Another of Keaton's strategies was to avoid anticipation. Instead of showing you what was about to happen, he showed you what was happening; the surprise and the response are both unexpected, and funnier. He also gets laughs by the application of perfect logic. In "Our Hospitality," he discovers he is in the house of a family sworn to kill him. But Southern Hospitality insists they cannot shoot a visitor in their own house. So Buster invites himself to spend the night.
In the last decade of silent film, Keaton worked as an independent auteur. He usually used the same crew, worked with trusted riggers who understood his thinking, conceived his screenplays mostly by himself. He had backing from the mogol Joe Schenck (they were brothers-in-law, both married to Talmadge girls), but Schenck sometimes missed the point. He was outraged that Buster spent $25,000 to buy the ship used in "The Navigator," but then. without consulting Keaton, spent $25,000 to buy the rights to a third-rate Broadway farce that Buster somehow transformed into "Seven Chances."

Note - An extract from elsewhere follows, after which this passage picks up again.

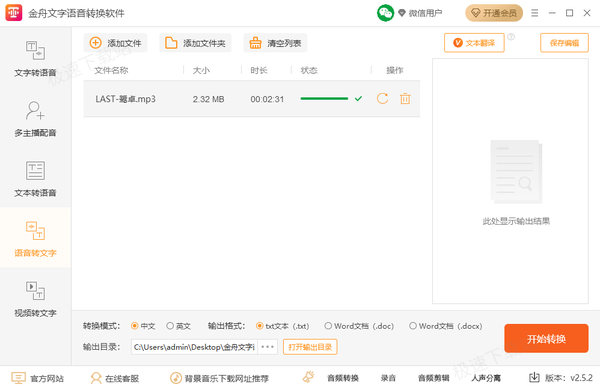Click the retry conversion icon for LAST mp3
Image resolution: width=600 pixels, height=390 pixels.
click(382, 99)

Like Chaplin and Lloyd, he was a perfectionist who would reshoot sequences until the laughs worked, would take as long as necessary on a single shot, would supervise every element of his films. No filmmaker has ever had a better run of genius than Keaton during that decade. But then talkies came in, and he made "the biggest mistake of my life," signing on with MGM for a series of sound comedies that mostly made money, but were not under his personal control. He didn't like them.
By the late 1930s, Buster Keaton (1895-1966) was out of business as a self-starting auteur. He continued to work all his life, doing innumerable TV appearances and turning up in movies like Chaplin's "Limelight," Wilder's "Sunset Boulevard" and even "Film," an original screenplay by Samuel Beckett. He lived in the San Fernando Valley, raised chickens, and thought his work had been forgotten. Then came a 1962 retrospective at the Cinematheque Francaise in Paris, and a tribute at the 1965 Venice Film Festival. He was relieved to see that his films were not after all lost, but observed, no doubt with a stone face, "The applause is nice, but too late."